“Dari sisi anggaran, KY hari ini dilemahkan. Padahal tanpa dukungan anggaran yang memadai, fungsi pengawasan menjangkau ke daerah akan terbatas,” ujarnya.
Kordinator Penghubung KY Sulawesi Utara, Mercy H. Umboh, yang hadir bersama Welly Mataliwutan dan Helen Andries, menyampaikan bahwa refleksi 21 tahun ini penting untuk memperkuat peran KY di daerah.
“Kami di Sulut terus berupaya menjangkau pengaduan masyarakat, melakukan pemantauan persidangan, dan membangun sinergitas dengan semua cevil society. Tapi semua itu butuh dukungan, termasuk dari sisi anggaran,” kata Mercy.
Diskusi ini juga dihadiri sejumlah tokoh dan pemerhati hukum dan peradilan di Sulut, serta kalangan jurnalis di antaranya Agus Hari, Adi Putong, Yoseph Ikanubun dan Direktur LBH Manado Satriano Pangkey.
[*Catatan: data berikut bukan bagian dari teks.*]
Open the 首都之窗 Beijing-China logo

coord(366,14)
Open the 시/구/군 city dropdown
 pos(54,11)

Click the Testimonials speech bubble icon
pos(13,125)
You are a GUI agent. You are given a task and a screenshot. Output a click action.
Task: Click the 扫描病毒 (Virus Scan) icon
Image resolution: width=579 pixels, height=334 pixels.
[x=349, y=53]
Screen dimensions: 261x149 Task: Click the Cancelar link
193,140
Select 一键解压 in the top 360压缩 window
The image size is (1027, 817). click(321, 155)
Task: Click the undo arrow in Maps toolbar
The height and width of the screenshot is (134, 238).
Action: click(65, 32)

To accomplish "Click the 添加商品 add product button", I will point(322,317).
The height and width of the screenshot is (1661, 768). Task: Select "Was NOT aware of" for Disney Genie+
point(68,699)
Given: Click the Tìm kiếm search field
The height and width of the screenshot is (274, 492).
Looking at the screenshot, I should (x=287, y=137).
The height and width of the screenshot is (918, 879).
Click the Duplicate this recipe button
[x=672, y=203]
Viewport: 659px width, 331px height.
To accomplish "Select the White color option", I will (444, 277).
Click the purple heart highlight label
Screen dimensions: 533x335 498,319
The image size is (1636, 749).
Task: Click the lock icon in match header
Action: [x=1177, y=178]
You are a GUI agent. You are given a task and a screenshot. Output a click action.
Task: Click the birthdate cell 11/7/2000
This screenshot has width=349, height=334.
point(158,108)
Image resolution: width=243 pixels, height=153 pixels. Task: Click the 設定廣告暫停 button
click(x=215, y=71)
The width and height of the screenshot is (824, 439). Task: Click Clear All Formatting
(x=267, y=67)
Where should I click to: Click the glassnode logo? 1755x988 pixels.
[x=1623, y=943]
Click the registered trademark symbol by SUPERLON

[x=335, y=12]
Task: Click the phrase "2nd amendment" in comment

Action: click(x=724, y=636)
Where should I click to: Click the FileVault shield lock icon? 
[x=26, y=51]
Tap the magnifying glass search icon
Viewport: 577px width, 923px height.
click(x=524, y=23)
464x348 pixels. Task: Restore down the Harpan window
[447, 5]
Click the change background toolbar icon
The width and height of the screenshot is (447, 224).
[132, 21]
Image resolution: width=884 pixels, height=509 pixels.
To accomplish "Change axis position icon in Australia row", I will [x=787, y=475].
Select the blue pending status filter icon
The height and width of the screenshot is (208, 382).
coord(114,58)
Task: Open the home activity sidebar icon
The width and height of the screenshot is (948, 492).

Para peserta sepakat bahwa penguatan KY tidak hanya soal kelembagaan, tetapi juga soal kepercayaan publik terhadap peradilan.
Komisi Yudisial sendiri dibentuk pada 2005 dan tahun ini memasuki usia 21 tahun. Sepanjang periode tersebut, KY memiliki mandat konstitusional untuk menjaga kehormatan dan keluhuran martabat hakim serta mengawasi perilaku hakim.